Beginning with the line that contains "The width and", restate each line below through the final one exactly, and exclude the pictures.

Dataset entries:
<<<<

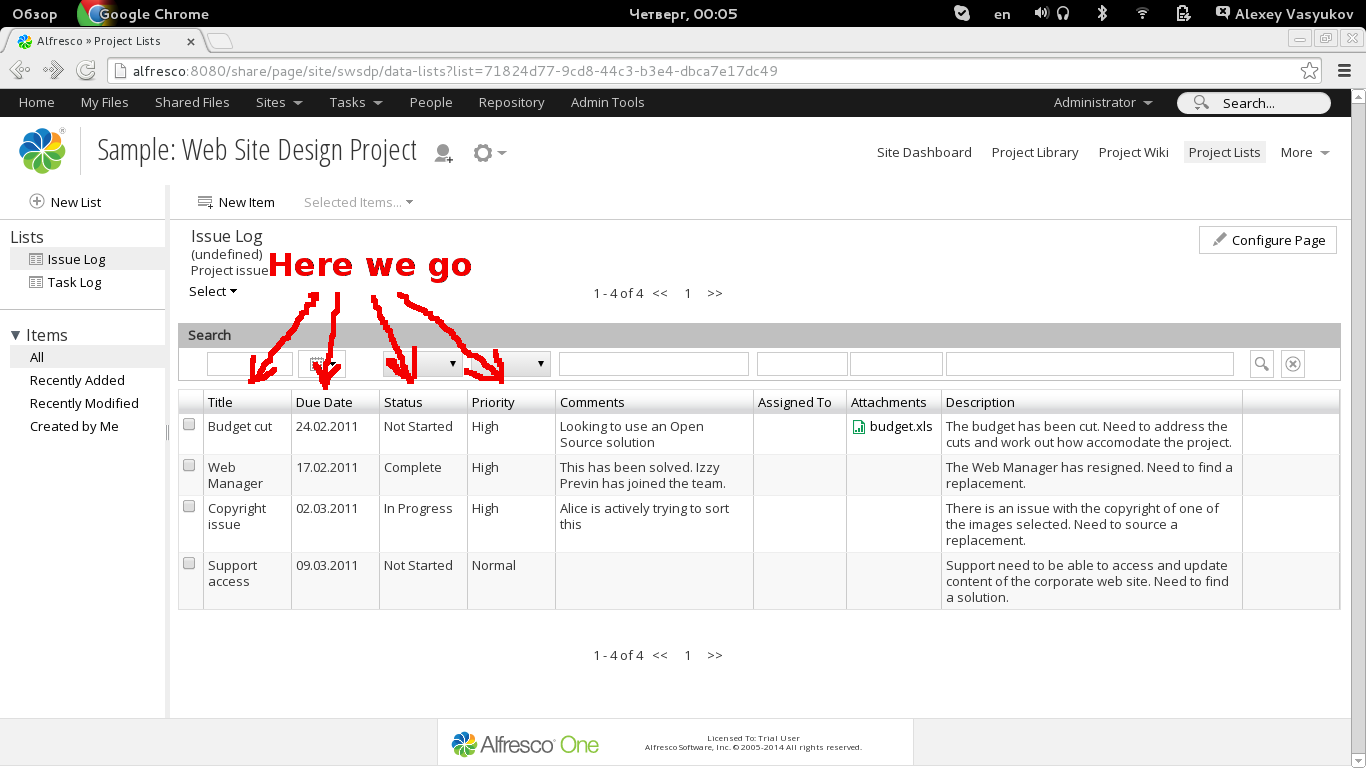Open the Priority filter dropdown
This screenshot has width=1366, height=768.
[512, 364]
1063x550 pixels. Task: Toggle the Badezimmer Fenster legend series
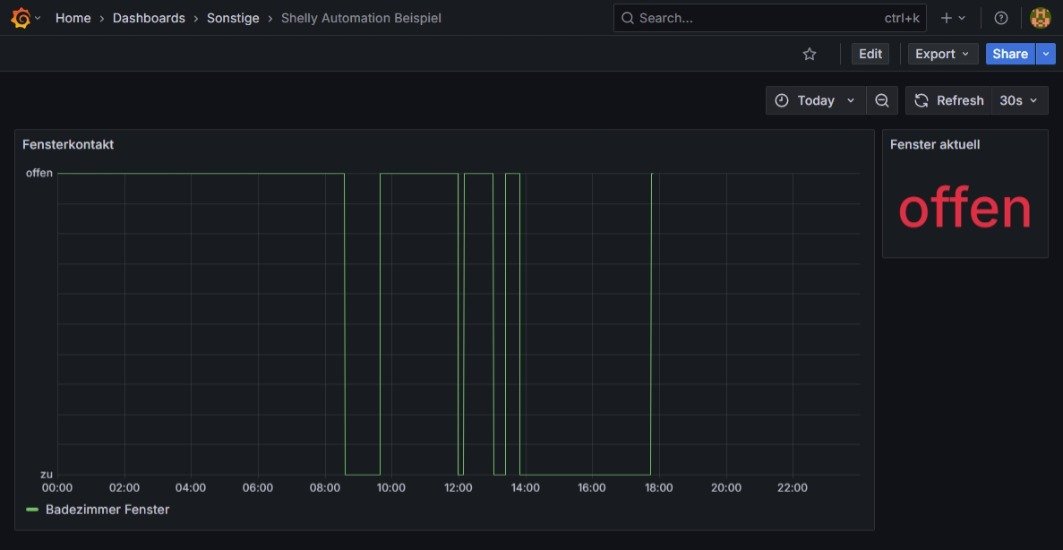[107, 510]
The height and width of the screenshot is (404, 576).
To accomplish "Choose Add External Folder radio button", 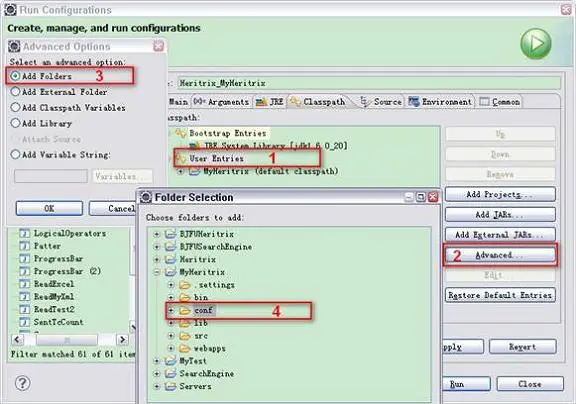I will pyautogui.click(x=15, y=91).
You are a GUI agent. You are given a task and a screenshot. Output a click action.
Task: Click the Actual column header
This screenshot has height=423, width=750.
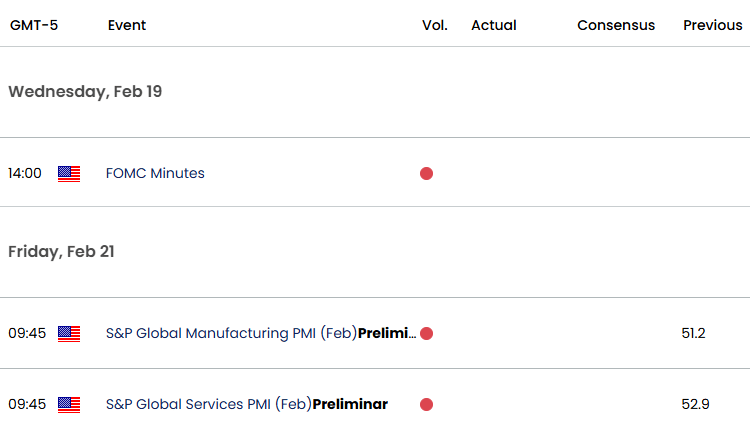pyautogui.click(x=494, y=25)
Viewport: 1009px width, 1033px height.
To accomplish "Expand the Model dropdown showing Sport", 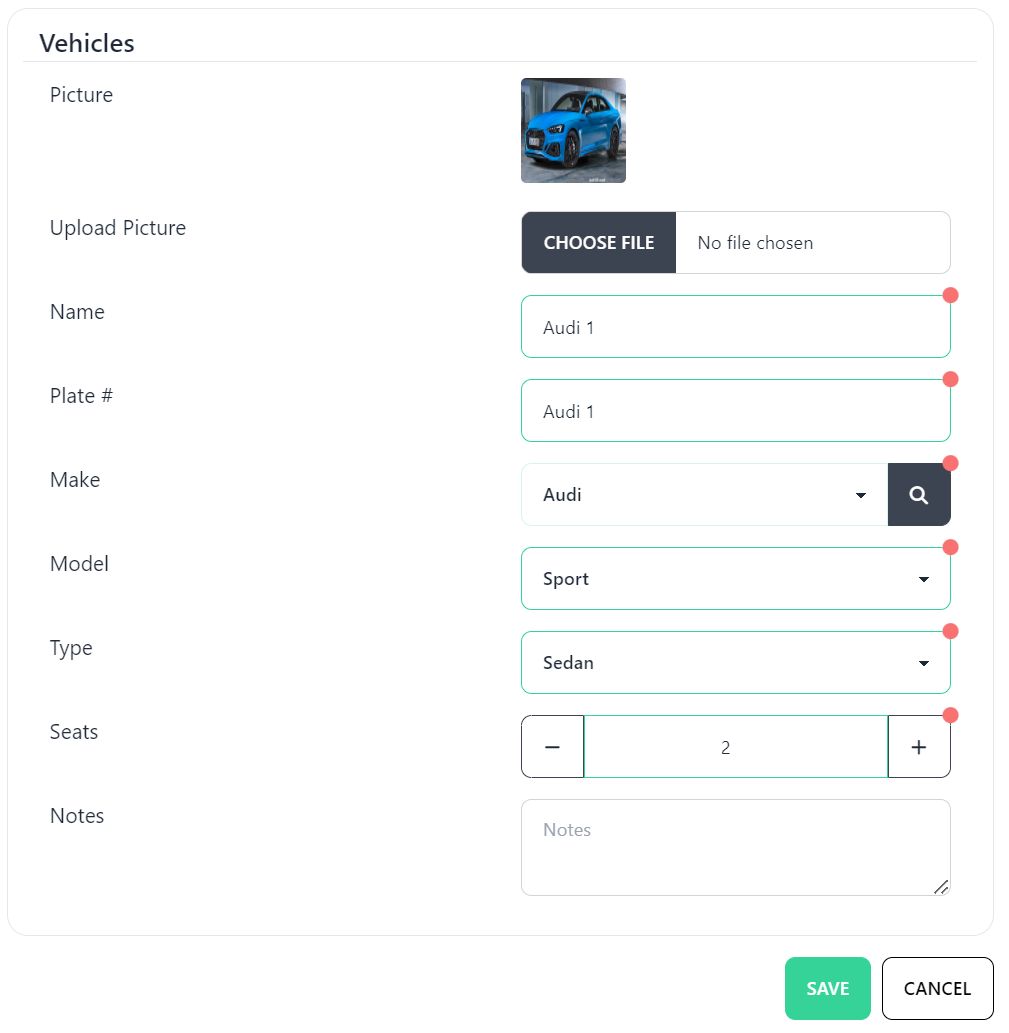I will (x=735, y=579).
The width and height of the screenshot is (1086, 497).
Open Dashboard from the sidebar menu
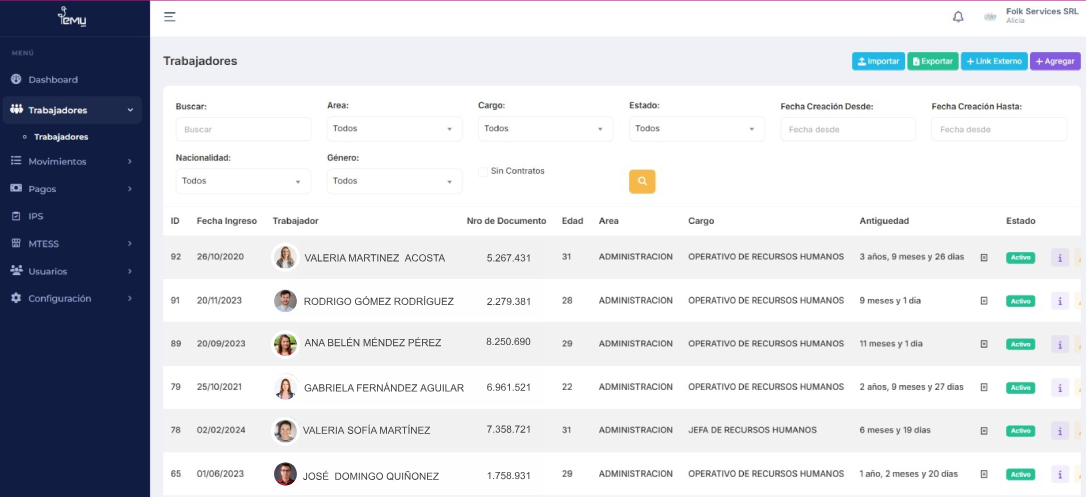click(53, 80)
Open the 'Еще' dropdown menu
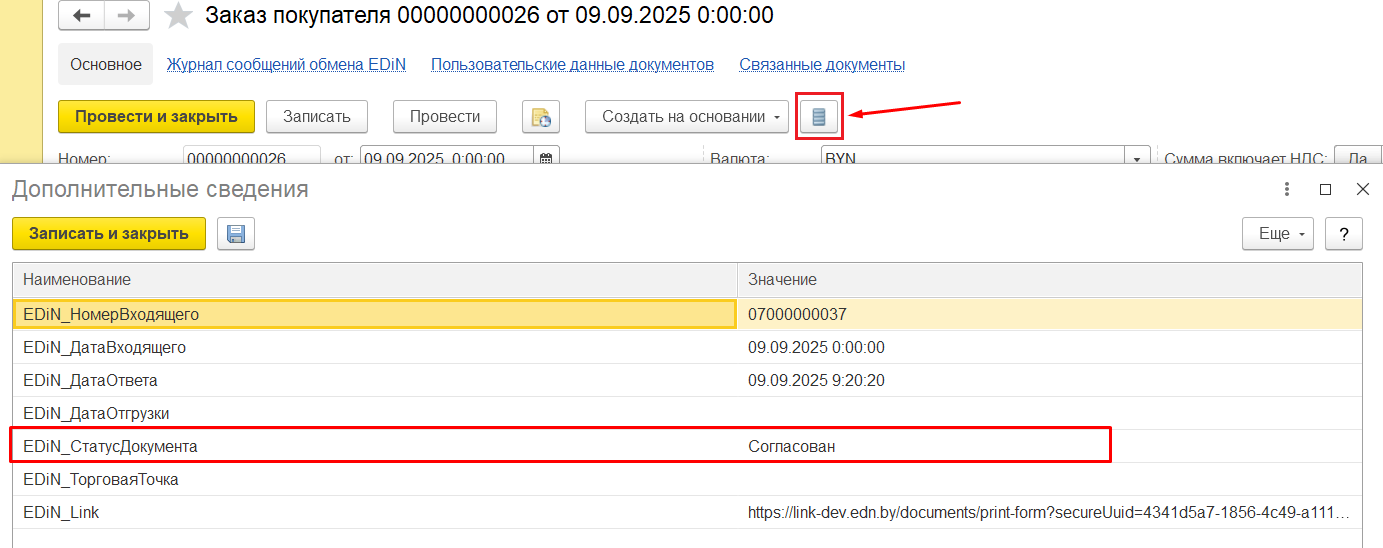This screenshot has width=1383, height=548. (1278, 234)
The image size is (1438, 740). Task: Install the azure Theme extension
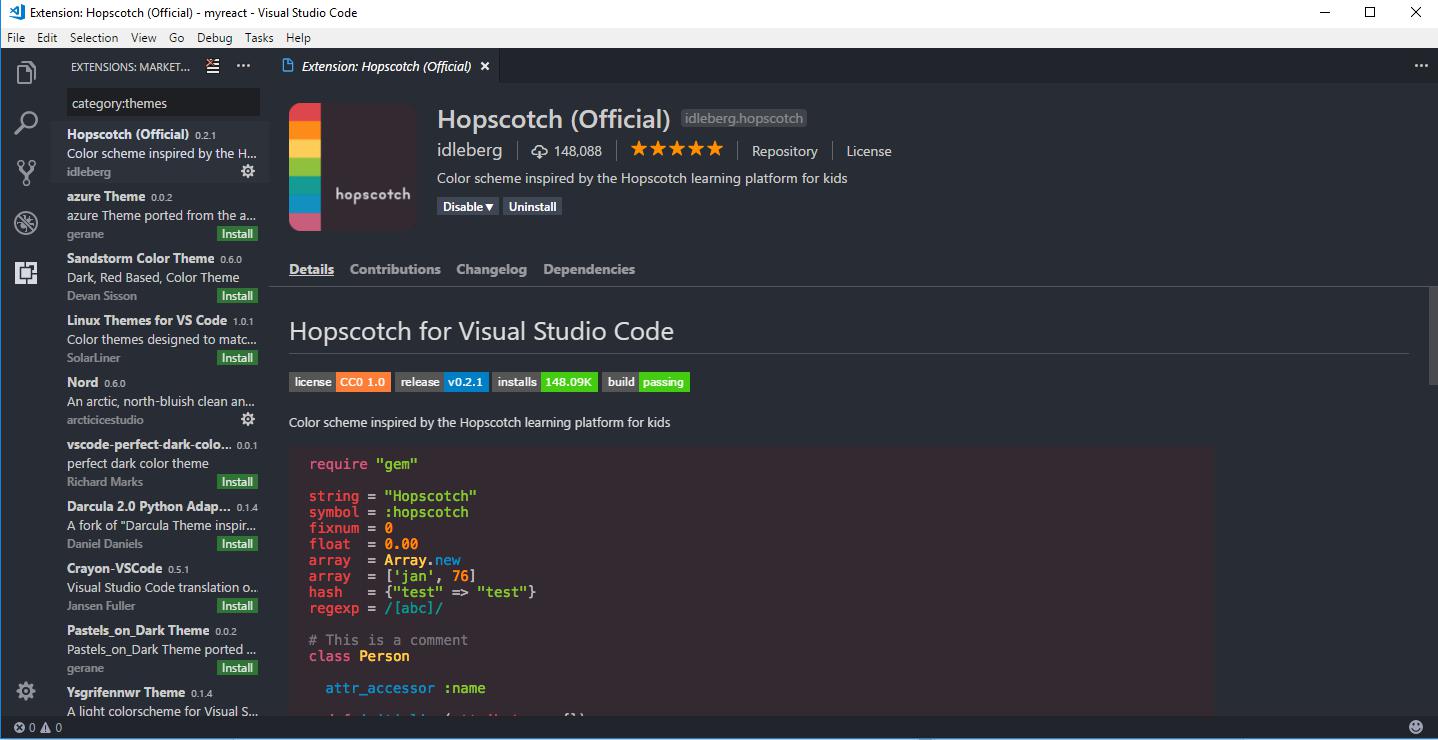(x=237, y=233)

>>>>

● **SOLUTION TO THIS PROBLEM**:
The width and height of the screenshot is (1086, 497).
Open Dashboard from the sidebar menu
click(53, 80)
Open the 'Еще' dropdown menu
This screenshot has width=1383, height=548. (1278, 234)
The image size is (1438, 740). Task: Install the azure Theme extension
(x=237, y=233)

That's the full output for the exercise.